Top of EXERCISE MATERIALS

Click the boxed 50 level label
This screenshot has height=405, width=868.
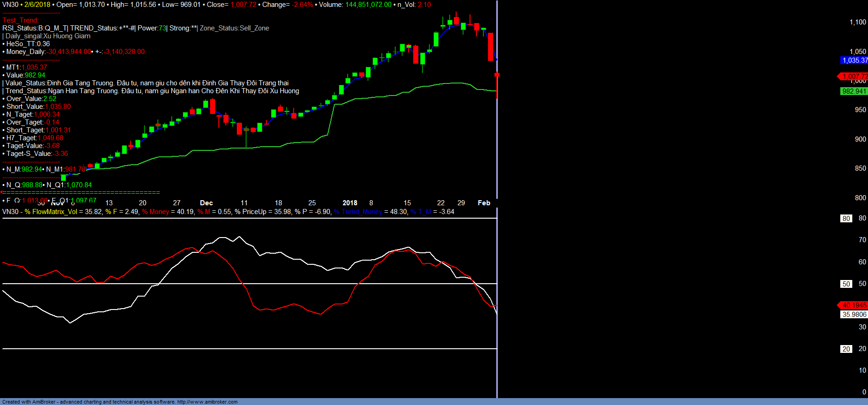click(x=846, y=284)
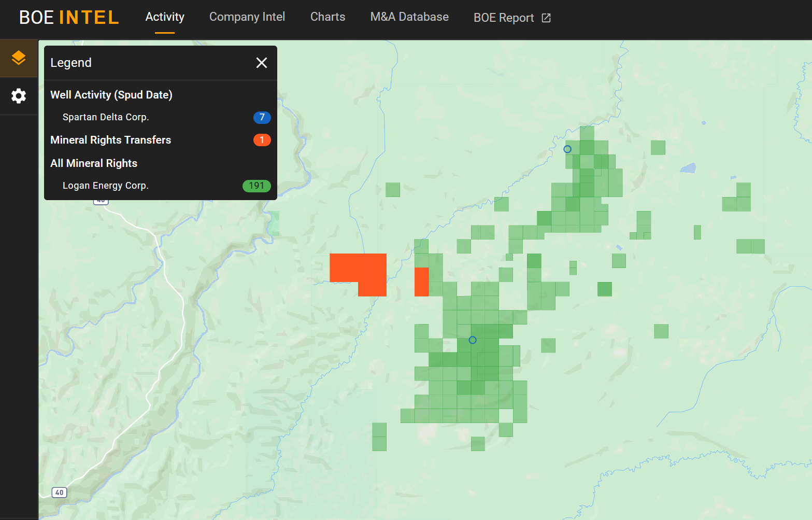
Task: Click the Highway 40 shield near bottom left
Action: pos(60,493)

Bottom of EXERCISE MATERIALS

ABOUT THIS TASK →
Your task is to repeat the entries above exactly, omitting the pictures.

FINISHED TASK →
Click the boxed 50 level label
This screenshot has height=405, width=868.
click(x=846, y=284)
Task: Click the Highway 40 shield near bottom left
Action: pos(60,493)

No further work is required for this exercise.